Thanks Henry.... Do you think its a rhom?


----------



## Joga Bonito (Oct 30, 2004)

looks like it to me... but i might be wrong


----------



## Judazzz (Jan 13, 2003)

I think he's still too small to properly ID (that Tetra in the background is hardly smaller







)
It's a Serrasalmus, but to find out what species he needs to grow a bit more first.

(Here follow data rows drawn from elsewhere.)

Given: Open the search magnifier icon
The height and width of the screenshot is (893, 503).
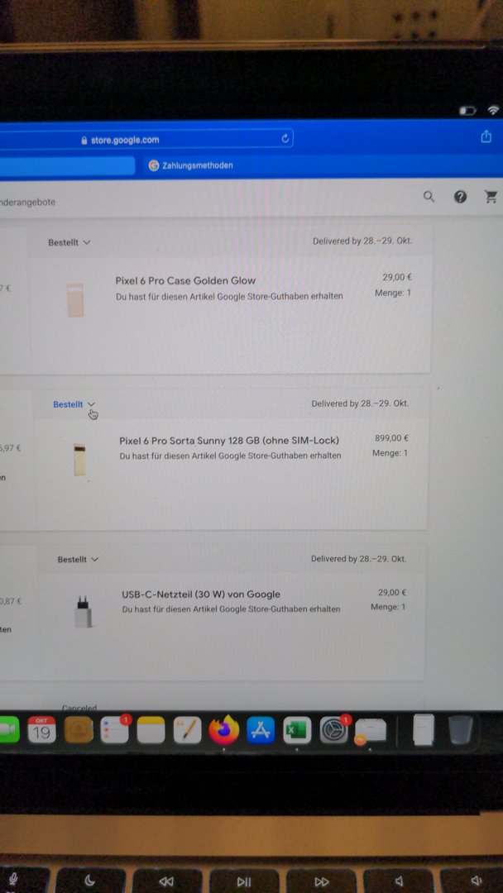Looking at the screenshot, I should click(429, 197).
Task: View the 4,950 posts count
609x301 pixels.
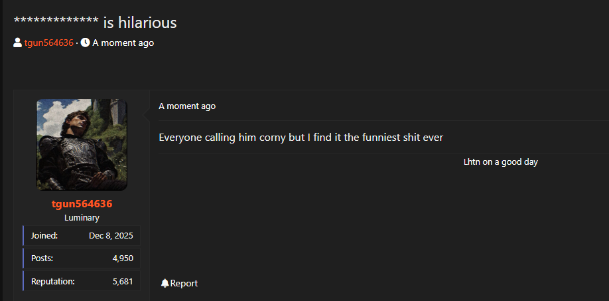Action: click(x=123, y=258)
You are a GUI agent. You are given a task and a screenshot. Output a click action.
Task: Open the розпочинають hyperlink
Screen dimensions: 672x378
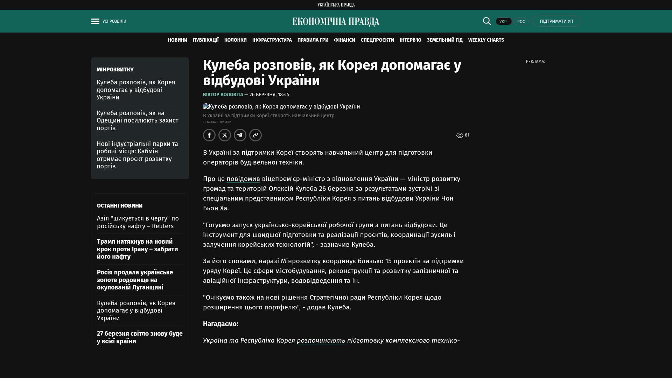321,341
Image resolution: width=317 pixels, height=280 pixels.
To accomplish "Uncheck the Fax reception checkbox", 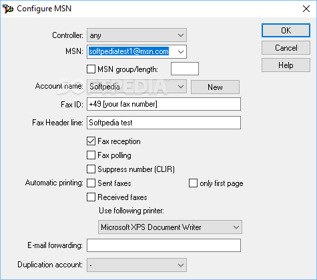I will coord(91,141).
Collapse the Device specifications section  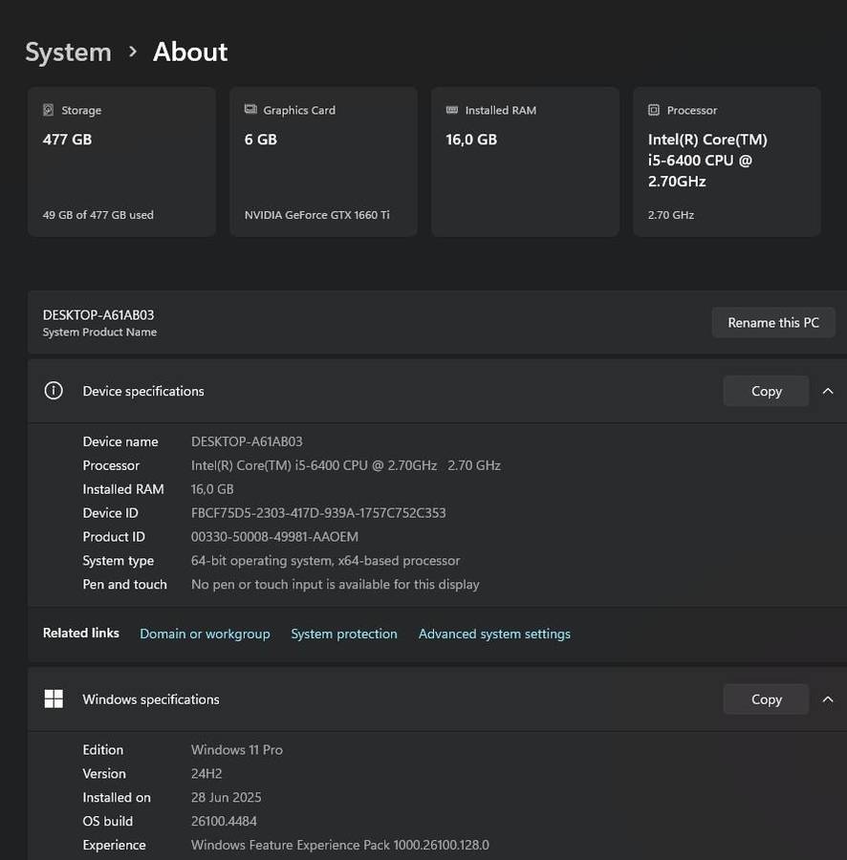pyautogui.click(x=828, y=391)
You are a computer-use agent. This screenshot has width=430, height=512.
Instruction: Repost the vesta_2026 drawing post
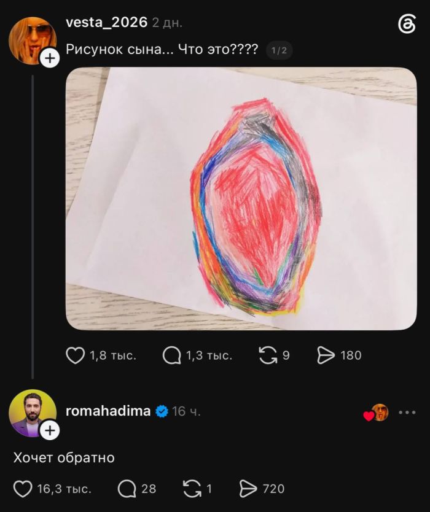click(x=268, y=355)
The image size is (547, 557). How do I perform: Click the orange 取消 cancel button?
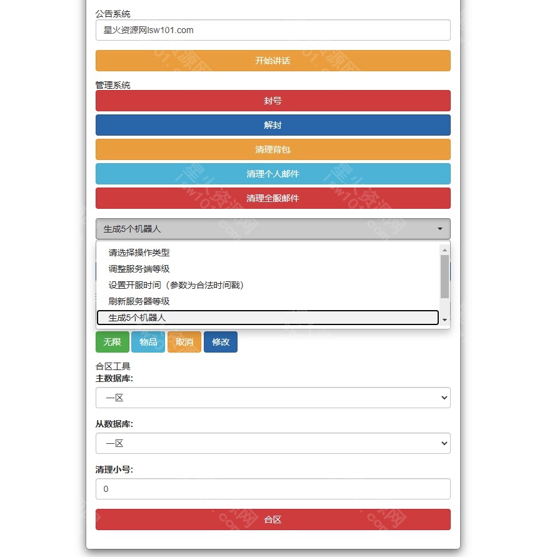pos(184,342)
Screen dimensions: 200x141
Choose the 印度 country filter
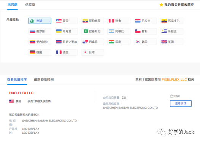pos(119,42)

Nice little fishy though, no matter what it is


----------



## GoJamieGo (Mar 18, 2005)

Thanks Judazz. Here are more pics............ I hope these help.


----------



## Judazzz (Jan 13, 2003)

I wish I could help you, but no matter how many pics you post, I still believe for the time being he's too small to make a definite ID









If I were you, I'd just focus on keeping him healthy and content, and post some new pics once he's grown a few inches and colored up a bit - juvenile Serra's all look pretty much the same, and usually, the species-specific traits haven't developed yet.
So be patient, enjoy your fish, and try again in a few months


----------



## Rikimaru (May 3, 2004)

> think he's still too small to properly ID (that Tetra in the background is hardly smaller )
> It's a Serrasalmus, but to find out what species he needs to grow a bit more first.
> 
> Nice little fishy though, no matter what it is
> ...


Same here.
Defo a serra but let him grow a little bit more.
cheers!


----------



## necroxeon (Jan 21, 2005)

looks even smaller than two inches...does it have a color on the fin...here is mine


----------



## GoJamieGo (Mar 18, 2005)

necroxeon said:


> looks even smaller than two inches...does it have a color on the fin...here is mine
> [snapback]956386[/snapback]​


Yes, Necroxeon mine also has a feint color of red on its anal fin. I first noticed the red on the anal fin before I bought him at the store. Keep in mind that the pictures I posted were taken within 1 hour of me bringing him home so I think the red will be visible tomorrow. Do you think my fish is a rhom??? Thanks.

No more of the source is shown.